冊子の綴じ方の種類はどれくらいあるの?印刷業者が説明します!

パンフレットや社内誌、商品カタログや広報誌などで冊子を印刷する機会が多い方は多いのではないでしょうか。
冊子作成の重要なポイントの1つに、綴じ方が挙げられます。
そこで本記事では、冊子の綴じ方について解説します。

□冊子の印刷においてなぜ綴じ方が重要なのか

小冊子の印刷において、綴じ方というのは印刷したページを本の形にする際の、重要な要素です。
冊子製本のプロセスにおいて、綴じ方は、本の仕上がりを左右するからです。

表紙や裏表紙のデザインに大きな影響を与えるのはもちろん、綴じ方の役割でもっとも重要なものは「ページネーション」を決定することです。
ページネーションと聞いて何を意味しているかわからない方もいらっしゃるのではないでしょうか。
ここでのページネーションは、どのページに何を入れるのかということです。
ページネーションを考える際には、ほんの綴じ方を考える必要があります。
本の綴じ方は多様ですが、中でも代表的な綴じ方は主に「無線綴じ」と「中綴じ」の2種類があります。

無線綴じは別々の1枚の紙をページ順になるように重ね合わせ、表紙と紙の綴じる部分同士を糊で接着する綴じ方と覚えておきましょう。
1枚の紙で裏表の2つのページができます。

対して中綴じは、印刷された1枚の紙を半分に折り、その折り目の部分を針金で綴じてか重ねていく綴じ方です。
1枚の紙を半分に折った裏表、合計4ページできます。
本の綴じ方がページ数に影響を与える分かりやすい例ではないでしょうか。

□冊子の製本で用いられる綴じ方にはどんな種類があるの

本の綴じ方を大まかに分類すると、表紙と本文をまとめてから本を製本する「並製本」と、糸を使って本の背をまとめる「上製本」の2つの種類があります。

上記に挙げた「無線綴じ」や「中綴じ」だけでなく、「平綴じ」という綴じ方も並製本に含まれます。
紙を、糊を用いて高温で接着して表紙でまとめる「無線綴じ」は、漫画本などで多くの人が目にする綴じ方ではないでしょうか。

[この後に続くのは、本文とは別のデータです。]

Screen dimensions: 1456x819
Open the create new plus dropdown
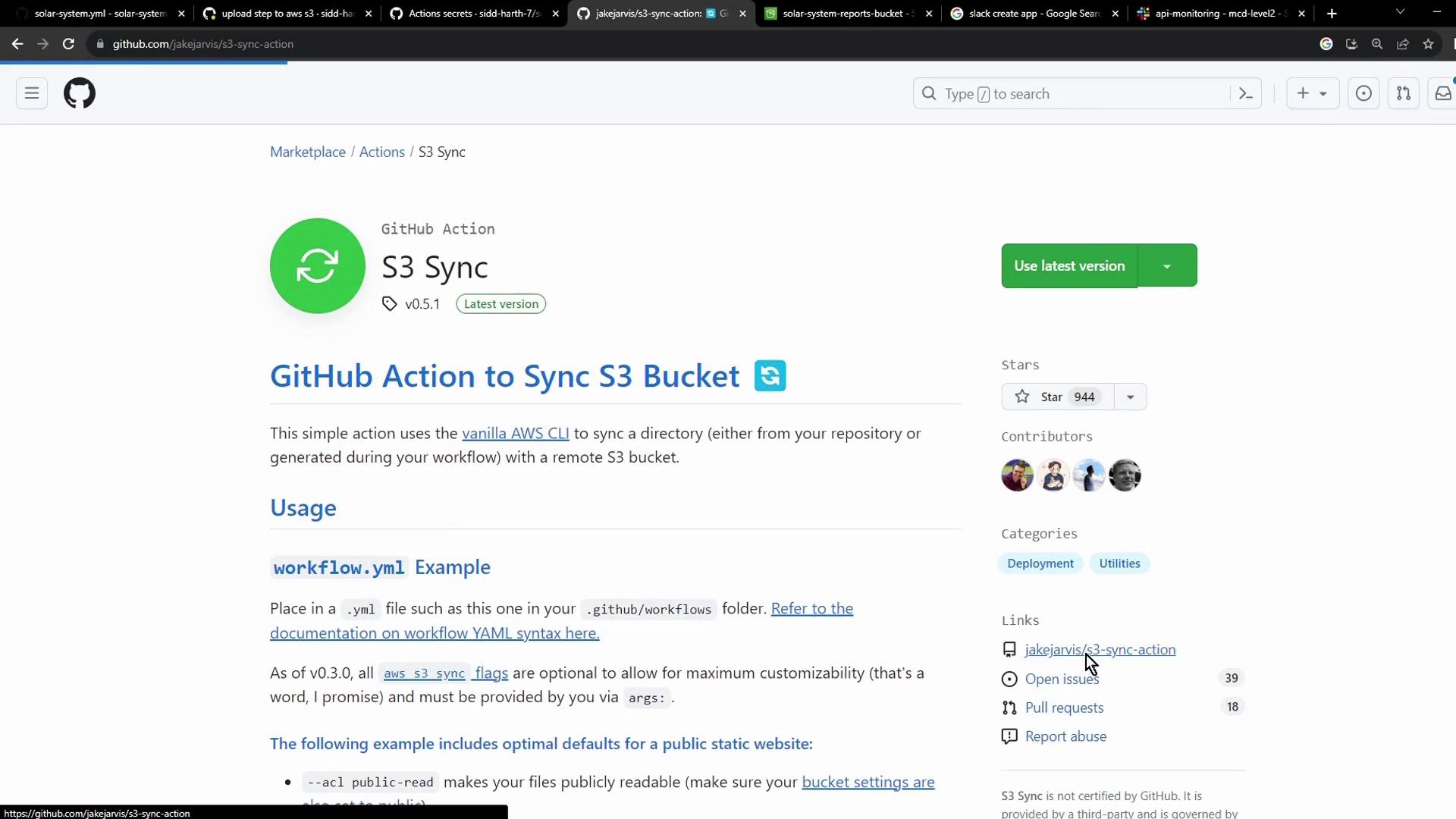1312,93
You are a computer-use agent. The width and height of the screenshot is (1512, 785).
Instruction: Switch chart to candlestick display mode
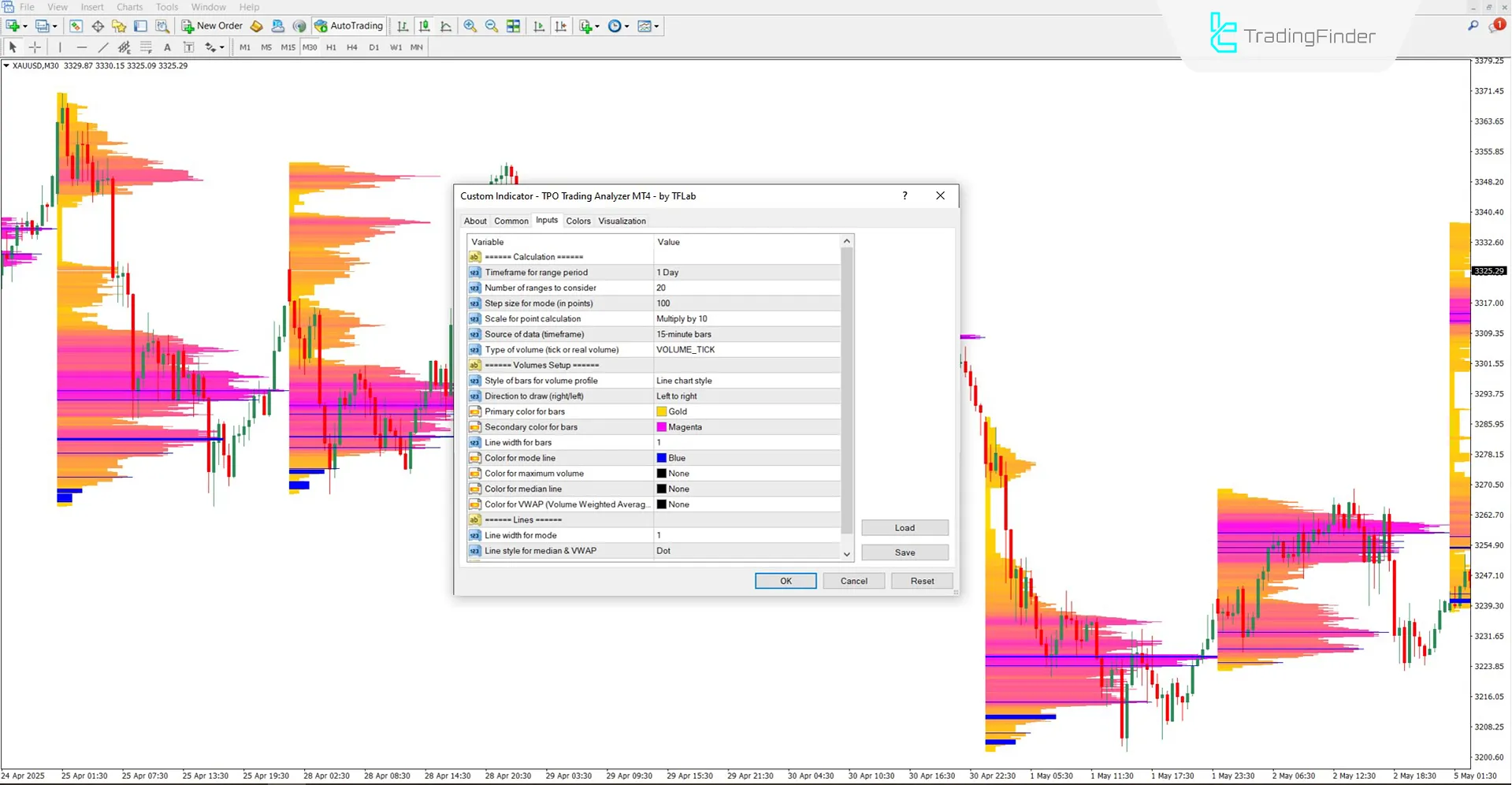point(424,26)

また、先ほど説明した「中綴じ」も、週刊誌や取扱説明書などで触れる機会が多い綴じ方です。
並製本の綴じ方の中でも比較的ローコストかつシンプルな製本方法なので、パンフレットや製品カタログはもちろん、会報誌や機会誌といった社内向けの冊子製本にもおすすめの方法です。

加えて、「平綴じ」という綴じ方もあります。
こちらは紙を重ねた冊子の、背に近い部分の表紙と裏表紙をホッチキスや針金などを用いて綴じる製本方法であることを押さえておきましょう。
この綴じ方は本記事で解説している製本方法の中でも最もシンプルで、堅牢な仕上がりの綴じ方なのですが、ページを見開きいっぱいまで開けないため、綴じるのに要したスペースだけ読める部分が少なくなるというデメリットがあります。

上製本は別名「糸かがり綴じ」とも呼ばれる、糸を用いた綴じ方で、糊や針金で綴じる並製本と比較して堅実で丈夫な仕上がりです。
こちらは表紙でページをまとめる前に糸綴じと製本を行う製本方法なので、並製本とはプロセスが大きく異なります。
本の構造もしっかりしており、長期的な保存が可能な綴じ方のため、記念誌やアルバムなどの製本に採用すると良いでしょう。

□本を綴じる際の注意点とは

製本で間違えやすいのはページ数の計算です。
表紙や裏表紙、何もない空白のページもカウントに含まれることを覚えておきましょう。
また、綴じる方向についても注意しましょう。
右綴じか左綴じかによってページのレイアウトや文字列の方法が変わってきます。

加えて、可読部分を把握することも重要です。
中綴じは重ねた紙の真ん中を留める方法なので、分厚い冊子の場合はつなぎ目の文字が見えづらくなって崩れることがあります。
細かい図や文字などはページを跨がないようにしましょう。

□まとめ

今回は冊子製本の際の綴じ方や製本に関する注意点について解説しました。
今回の記事が、冊子の印刷でお悩みの方の参考になれば幸いです。